The Bishops of the new régime make diligent and regular visitations. In some States an Episcopal Fund has been begun, and the Bishop is, in part at least, set free from the engrossing cares of a parish. The multifarious machineries fir parochial work are not yet thought of. The Sunday-school is seen in the process of its evolution. As yet it is upon trial, and is more a secular than a religious device. In an Anniversary Address in 1817, [Anniversary of the New York Sunday-school Society, 1818.] Bishop Hobart offers a lengthy defence of the plan to teach a modicum of Church doctrine, as distinguished from the "non-sectarian" instruction then in use. The report of the society before which he speaks shows that up to that time there had been published for the Sunday schools in the city 8,000 alphabet cards; 2,000 spelling books; 740 primers; 167 Prayer books; that several women over sixty had learned to spell quite well; that twelve classes of colored children had learned to read in words of one syllable; that, in the February before, Grace Church had started a school in which fourteen gentlemen had come forward as teachers, and they had opened with twenty scholars; that the society hopes soon to issue 2,000 Scripture Lessons, being Bishop Gastrell's "Christian Institutes, a Compleat System of the Doctrines and Precepts of the Gospel, in a Connected Series of Scripture Texts;" that they have collected eight hundred dollars, of which two hundred dollars has been paid as salaries to superintendents, and for desks, while the balance is on hand; that they venture to think the success for the year a convincing argument in favor of the new institution. [New York Sunday-school Society, Report for 1818.]

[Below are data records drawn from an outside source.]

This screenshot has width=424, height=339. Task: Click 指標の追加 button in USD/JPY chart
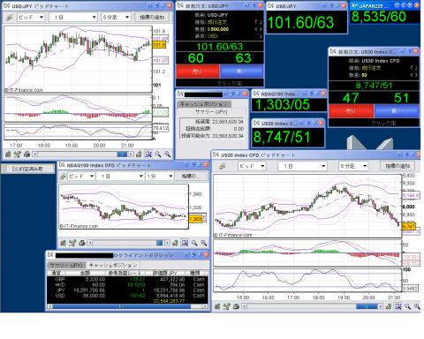152,18
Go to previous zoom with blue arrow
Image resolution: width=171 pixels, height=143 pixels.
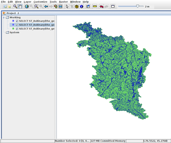46,6
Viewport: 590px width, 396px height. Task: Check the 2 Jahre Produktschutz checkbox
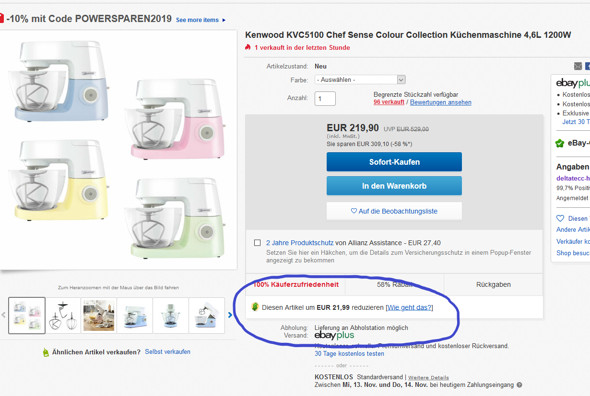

The General Convention Journal for 1820 gives a comprehensive view of the state of the Church. It reports that in Maine, "where for many years it was depressed and almost extinct," it "has now assumed a flourishing aspect"; that in New Hampshire there are nine churches; in Massachusetts it is flourishing, the Canons and Rubrics are generally observed, a large and elegant new church is nearly completed in Boston, and "a few small congregations have been collected in other towns; "in Vermont three new churches have been built, some new congregations have been gathered, and a suit has been entered to secure the demesnes; the Church in Rhode Island is flourishing, and "there is a decided and increasing attachment to the peculiarities of our Communion"; "in Connecticut no material change has taken place"; in New York the growth has been phenomenal,--twenty-four priests ordained and fourteen deacons, and thirty-six clergy have undertaken work in the State within the last three years; in New Jersey the "Church continues slowly to improve," eight Confirmations have been held in the last three years; in Pennsylvania it "is increasing as rapidly as, when all circumstances are considered, we have any reason to expect"; in Delaware "the state of affairs is certainly improving"; in Maryland is every sign of a new life, and it is recorded as noteworthy that the Bishop has visited nearly every church within the last three years; in Virginia the improvement has been greater still, there are now fifty clergy, and "the conduct of the communicants is more consistent"; in North Carolina the communicants have grown from fifty to more than three hundred; in South Carolina there are signs of a new life; from the remote region of Ohio little information has come, but several congregations are known to have been gathered, one at Dayton and one at Miami, at the least. [Gen. Con. Journal, 1820.]